EXERCISE PROMPT
Reproduce every line of the entries below, requests included, and shift each coordinate in the answers by -128. Omit the pictures from your reply.

┄┄┄┄┄┄┄┄┄┄┄┄┄┄┄┄┄┄┄┄

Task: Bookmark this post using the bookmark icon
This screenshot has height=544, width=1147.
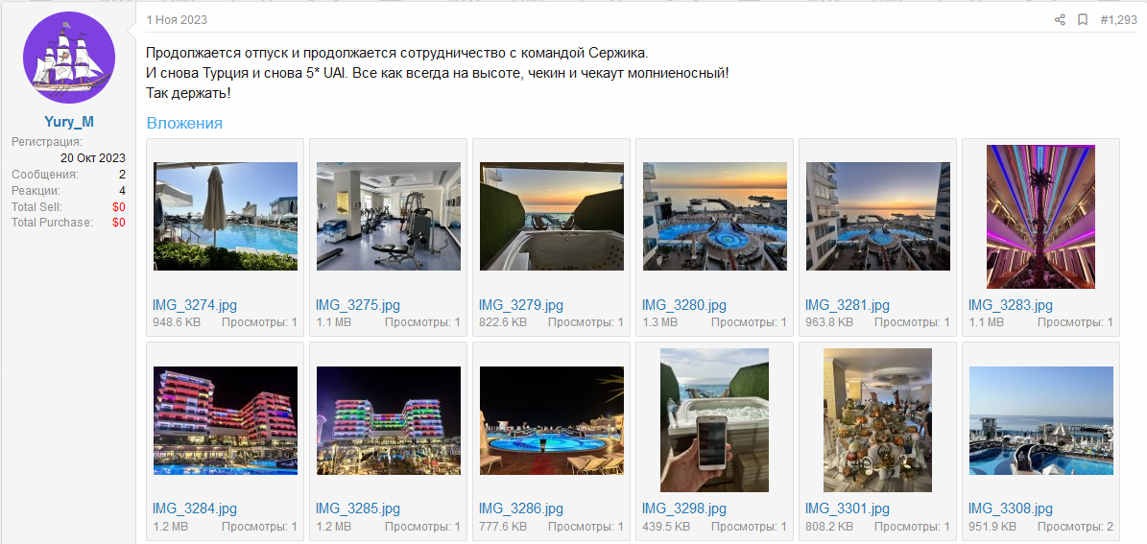Action: pos(1083,20)
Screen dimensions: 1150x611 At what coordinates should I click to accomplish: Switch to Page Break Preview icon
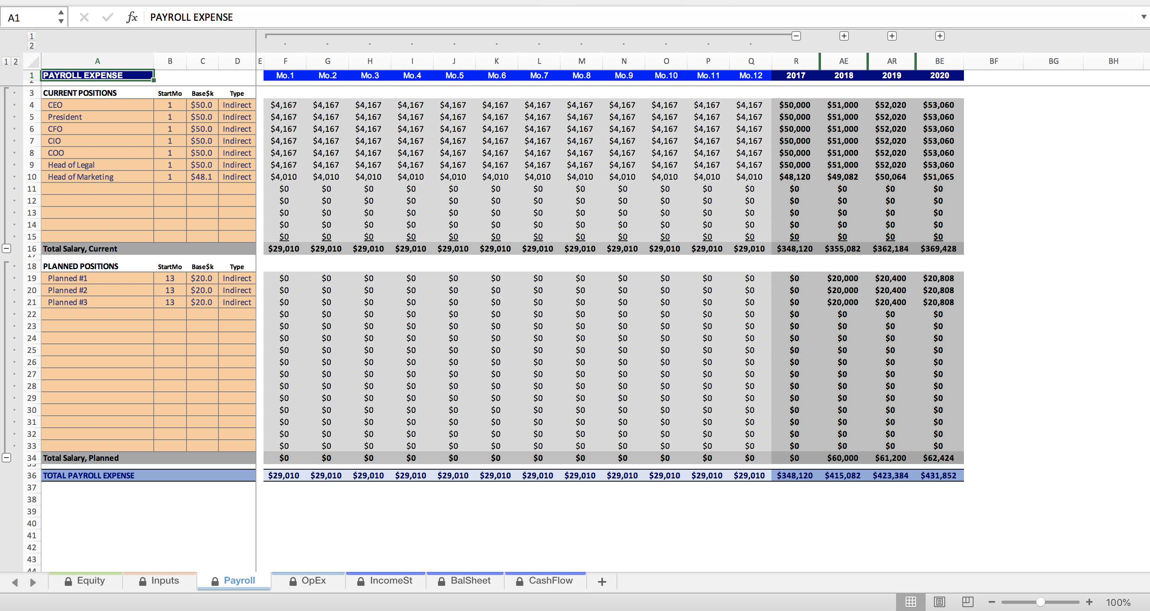pyautogui.click(x=967, y=602)
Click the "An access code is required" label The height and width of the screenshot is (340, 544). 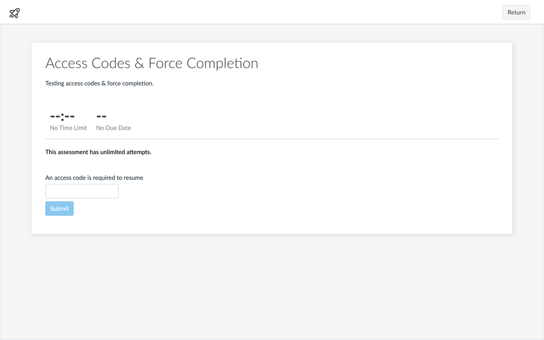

┄┄┄┄┄┄┄┄┄┄┄┄┄┄┄┄┄┄┄┄

FULL ANSWER
Task: Bookmark this post using the bookmark icon
This screenshot has height=544, width=1147.
Action: pos(955,-108)
Screen dimensions: 1150x611 At what coordinates should I click to accomplish: Switch to Page Break Preview icon
pyautogui.click(x=839, y=474)
Click the "An access code is required" label The height and width of the screenshot is (340, 544). 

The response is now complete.